### Passage to read
[Begin]
A silicon sample is doped with phosphorus at 1 part per \(1.00 \cdot 10^{6} .\) Phosphorus acts as an electron donor, providing one free electron per atom. The density of silicon is \(2.33 \mathrm{~g} / \mathrm{cm}^{3},\) and its atomic mass is \(28.09 \mathrm{~g} / \mathrm{mol}\) a) Calculate the number of free (conduction) electrons per unit volume of the doped silicon. b) Compare the result from part (a) with the number of conduction electrons per unit volume of copper wire (assume each copper atom produces one free (conduction) electron). The density of copper is \(8.96 \mathrm{~g} / \mathrm{cm}^{3},\) and its atomic mass is \(63.54 \mathrm{~g} / \mathrm{mol}\)

Short Answer

Expert verified
Based on our calculations, the number of free (conduction) electrons per unit volume of doped silicon is approximately \(4.99 \cdot 10^{16} \ \text{electrons/cm}^3\), whereas the number of conduction electrons per unit volume for copper wire is approximately \(8.49 \cdot 10^{22} \ \text{electrons/cm}^3\). Comparing these values, we find that the doped silicon has a relative concentration of about \(5.88 \cdot 10^{-7}\) times the number of conduction electrons per unit volume of copper wire.
[End]
### Provided material
[Begin]
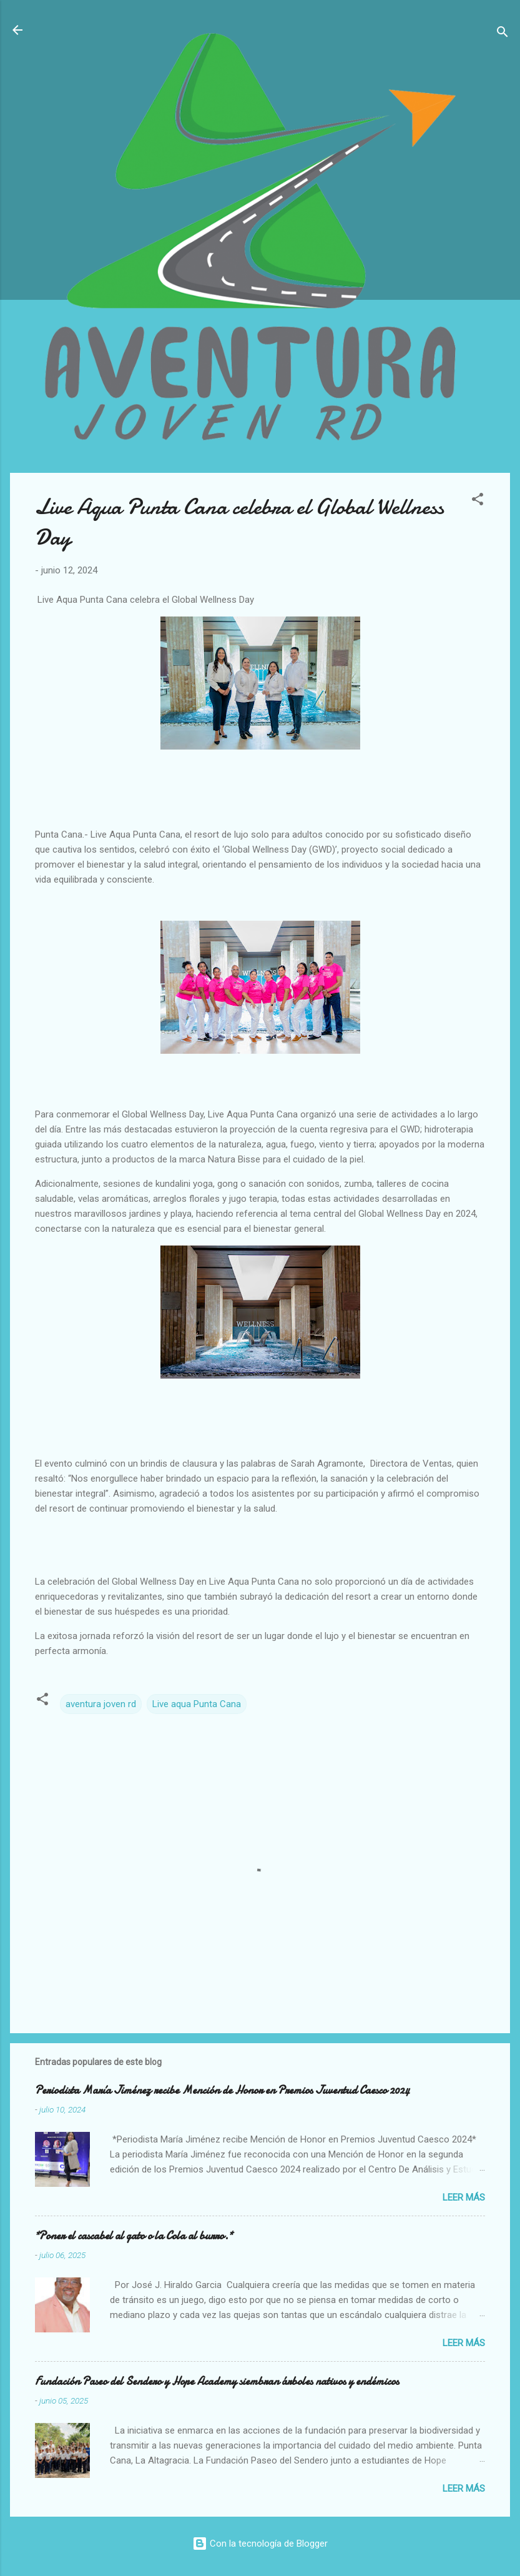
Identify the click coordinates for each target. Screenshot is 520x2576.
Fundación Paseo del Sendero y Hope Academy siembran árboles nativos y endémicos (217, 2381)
[End]
### What is asked
Please answer these questions using the doped silicon problem:
1. At what ratio is the silicon sample doped with phosphorus?
2. What density is given for copper?
3. About how many conduction electrons per cubic centimeter does the short answer give for copper wire?

### Final result
1. 1 part per 1.00 × 10^6
2. 8.96 g/cm³
3. About 8.49 × 10^22 electrons/cm³